Bradley's impact was felt in the 18 minutes he played, but it wasn't enough, as Boston allowed the Grizzlies to get almost any shot they wanted all night long. (They shot an unconscionable 44 percent from behind the three-point line on 18 attempts.)
After listless play for much of the first three quarters, Boston woke up early in the final frame, going on a 17-4 run that was capped off by a Jason Terry corner three with just over five minutes to go.
But the fire quickly went out even as their defense began to force shot-clock violations and bad perimeter shots. Bradley will have an impact on this team, but it wasn't to be Wednesday night.
Paul Pierce made four three-pointers and led the team with 17 points, but Kevin Garnett's awful shooting night was too much for the rest of the C's offense to overcome.
Point Guard: Rajon Rondo
Battling a hip injury and Tony Allen's uber-aggressive on-ball defense, Rondo still looked to attack the basket early on. On one play in the first quarter, he faked Allen out on a hard ball fake, lifting him in the air and spinning free for an open layup.
Rondo finished the game with a 11-point, 10-assist double-double, but his jumper was especially ugly; his misses struggled to find the rim, let alone go through the hoop.
Shooting Guard: Avery Bradley
In his much awaited debut, Bradley scored Boston's first points on a signature baseline cut. He also pestered Mike Conley at all moments up and down the court, ruining Memphis' prime playmaker.
(Conley led all scorers with 23 points, but none of them came with Bradley as his primary defender.)
Being that this was Bradley's first game back, he only registered 20 minutes and his jump shot was gross. It's all a process, though. His defense was in All-World form, and as the season goes on, his offense will catch up.
Small Forward: Paul Pierce
Pierce struggled early on defensively with Rudy Gay, but more than made up for it by exploding from behind the three-point line, making his first three shots there and scoring 12 points in his first nine-and-half minutes of action.
His shot was fine, but Pierce floundered on almost every drive to the basket, looking lost at times and failing to get open looks on his own. It might be time for somebody else to take this role for Boston. Pierce finished with 17 points on 6-of-14 shooting.
Power Forward: Kevin Garnett
Garnett shot an abysmal 1-of-7 from the floor in the first half, going through a shooting cold spell in the second quarter that allowed the Grizzlies to get their lead up to eight points by the time he left the game.
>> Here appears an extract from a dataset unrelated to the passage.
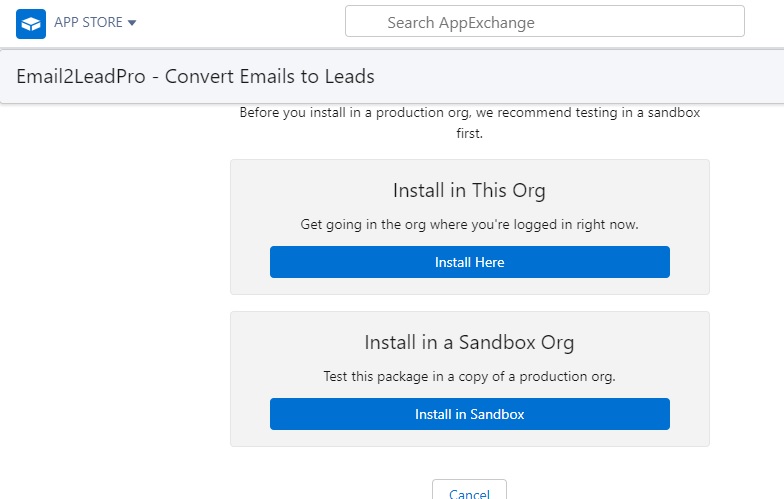Screen dimensions: 784x499
Task: Click the 'Test this package' description text
Action: (469, 376)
In a most unusual stat, Garnett posted a plus/minus of minus-15, which was a game-worst. He played 32 minutes and scored 12 points on 14 shots, missing three of his five free-throw attempts as well.
Center: Jason Collins
Collins made a baseline jumper and unnecessarily fouled a bunch of people. In 18 minutes he grabbed one rebound and scored two points.
Collins starts for the Celtics because they need a big body to take some of the burden from Garnett, but Collins HAS to play better than he has.
Sixth Man: Jeff Green
Green had a pedestrian basketball game, making his only shot attempt in the first half—a three-pointer from the left wing—and finishing with 10 points (most of it in garbage time) in 14-plus minutes of play.
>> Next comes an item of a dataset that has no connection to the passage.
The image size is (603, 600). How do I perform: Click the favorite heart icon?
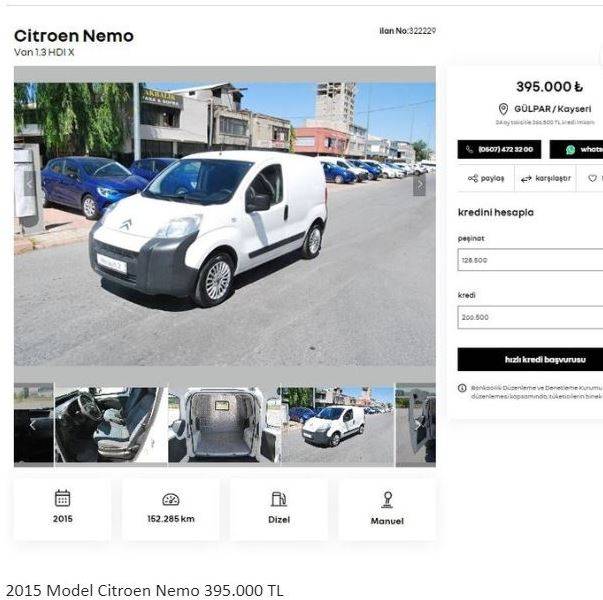(593, 178)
Courtney Lee was aggressive in the open court, Jason Terry knocked down open shots and Brandon Bass showed solid defense early on against the likes of Zach Randolph. But the shining star here continues to be Jared Sullinger, who was on the court—over Bass and Green—as the Celtics made their run in the final four minutes.
Before fouling out, Sullinger grabbed five rebounds in 19 minutes.